Topics Covered in This HTML & CSS Tutorial:
Organizing Content into Semantic Sections, Adding Images, Tagging Headings
Exercise Preview

Exercise Overview
This marks the beginning of a comprehensive series where you'll construct a complete, production-ready website from the ground up. In this foundational exercise, you'll establish the structural backbone of a single page using modern HTML5 semantic elements. You'll learn to organize content logically, ensuring both accessibility compliance and search engine optimization through proper semantic markup. This approach mirrors current industry standards and prepares you for real-world development scenarios.
This exercise serves as the foundation for a complete website layout series. You'll start with basic page structure and gradually build complexity in subsequent exercises.
Getting Started
For this exercise, we'll work with a fresh project folder containing optimized images, partially completed templates, and reusable code snippets. This mirrors how modern development teams organize assets and collaborate on projects. Close any existing files in your code editor to maintain focus and prevent file conflicts.
Navigate to the Revolution Travel folder located in Class Files > Web Dev Class. This project structure reflects contemporary web development best practices.
TIP: Modern code editors work most efficiently when you open entire project folders rather than individual files. In Visual Studio Code:
- Go to File > Open (Mac) or File > Open Folder (Windows).
- Navigate to Class Files > Web Dev Class > Revolution Travel and hit Open (Mac) or Select Folder (Windows).
- When prompted about trusting the author, check Trust the authors of all files in the parent folder and click Yes, I trust the authors. This security feature helps protect against malicious code in unknown projects.
- In your code editor, open sanfran.html from the Revolution Travel folder.
Update the document title to improve SEO and user experience. A well-crafted title appears in browser tabs, search results, and social media shares:
<head> <meta charset="UTF-8"> <title>Travel Info for San Francisco, CA—Revolution Travel</title> </head>Save the file using Cmd+S (Mac) or Ctrl+S (Windows).

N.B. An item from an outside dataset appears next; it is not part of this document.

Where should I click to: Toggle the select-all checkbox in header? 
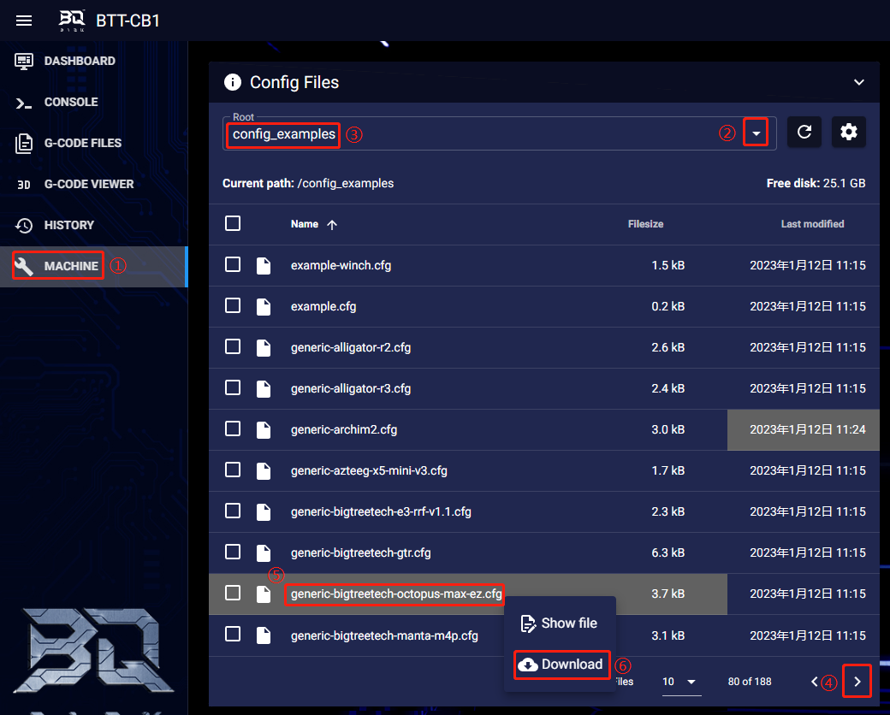tap(233, 224)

Visual Studio Code Setup Process
Open Project Folder
Navigate to File > Open Folder (Windows) or File > Open (Mac) to access the Revolution Travel directory
Trust Authors
When prompted about trusting authors, check the parent folder option and click 'Yes, I trust the authors'
Open HTML File
Open sanfran.html from the Revolution Travel folder to begin editing
Coding up the Sections
Now we'll implement the semantic HTML5 structure that forms the foundation of modern web development. These elements provide meaning to your content, improving accessibility and SEO performance.
- First, examine the completed version to understand our target outcome. Navigate to Desktop > Class Files > Web Dev Class > Revolution Travel Done.
- Ctrl–click (Mac) or Right–click (Windows) on sanfran.html, select Open with and choose your preferred browser.
- Analyze the page structure: it contains four distinct semantic regions—header (brand identity), navigation (site wayfinding), main content (primary information), and footer (supporting details). This layout pattern appears across millions of professional websites and provides users with intuitive navigation patterns.
- Return to sanfran.html in your code editor.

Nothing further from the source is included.